Background

The young child’s experiences of living with cancer are crucial to providing evidence based care. The aim of this study was to explore and describe experiences of health and functioning in the everyday life of young children with cancer, over a three year period from diagnosis.

Methods

Children and parents were interviewed at four time points and questionnaire data collected at five time points over a three year period from diagnosis. A qualitative content analysis to describe the child’s experiences shortly after diagnosis and six and 12 months later. Mixed methods were used to identify a comprehensive set of ICF-CY codes describing everyday health and functioning in the life of the young child with cancer.
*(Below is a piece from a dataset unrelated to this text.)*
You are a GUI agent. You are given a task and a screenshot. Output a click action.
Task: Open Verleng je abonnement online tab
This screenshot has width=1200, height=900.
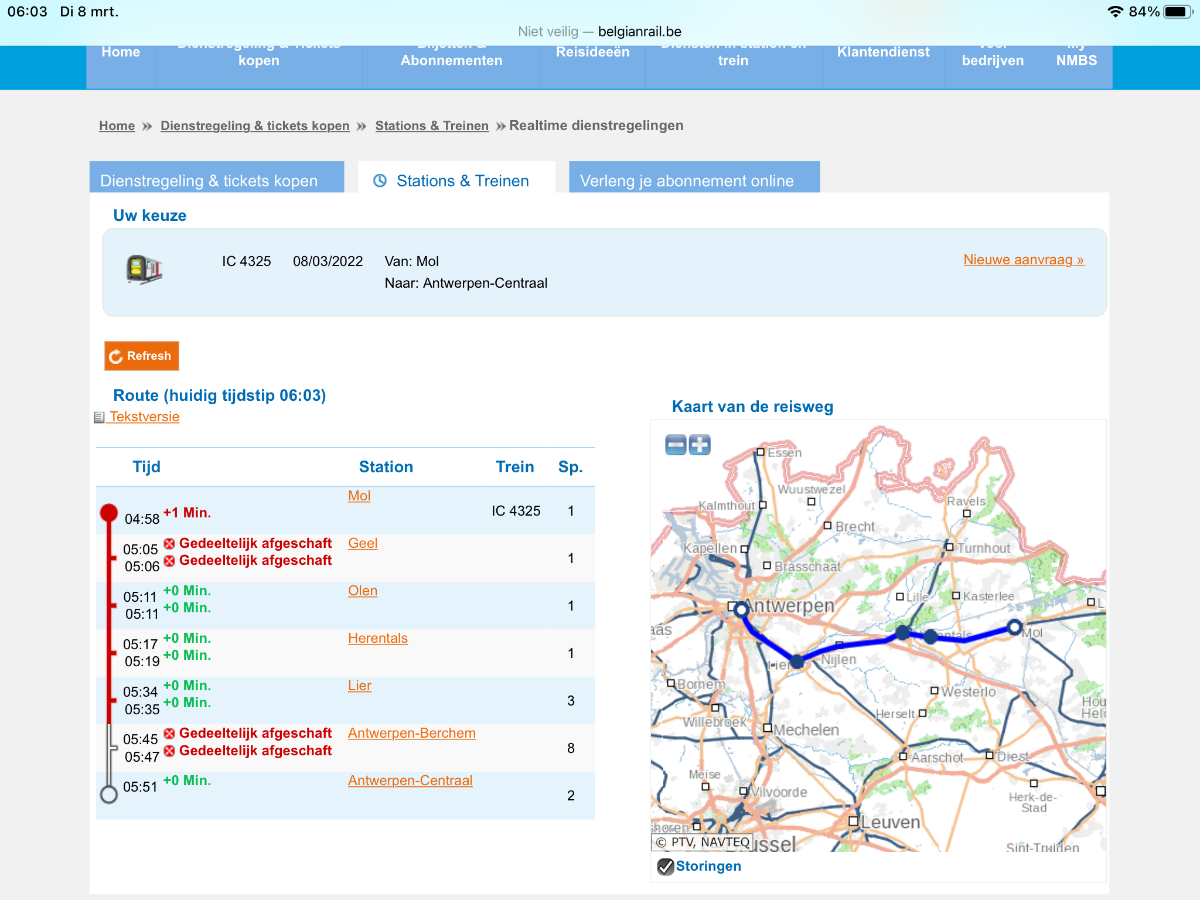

These codes were then used to follow changes in everyday health and functioning over the study’s entire three year period from diagnosis.

Results

The everyday life of young children with cancer changes over time and health care services are not always in phase with these changes. Children living with cancer want to be participatory in their care and to have access to their parents as protectors. They need access to and ongoing contact with peers and preschool. Although physical difficulties in living an everyday life with cancer reduce over time, new difficulties emerge as the child post cancer treatment re-enters society.

Conclusions

The results of this study reveal emerging issues of survivorship that need to be addressed as young children learn to live an everyday life with cancer and the effects of its treatment. A structured follow-up throughout the cancer trajectory and not just during active treatment is necessary. A child-centered philosophy of care would guide the child towards attainment of health and wellbeing.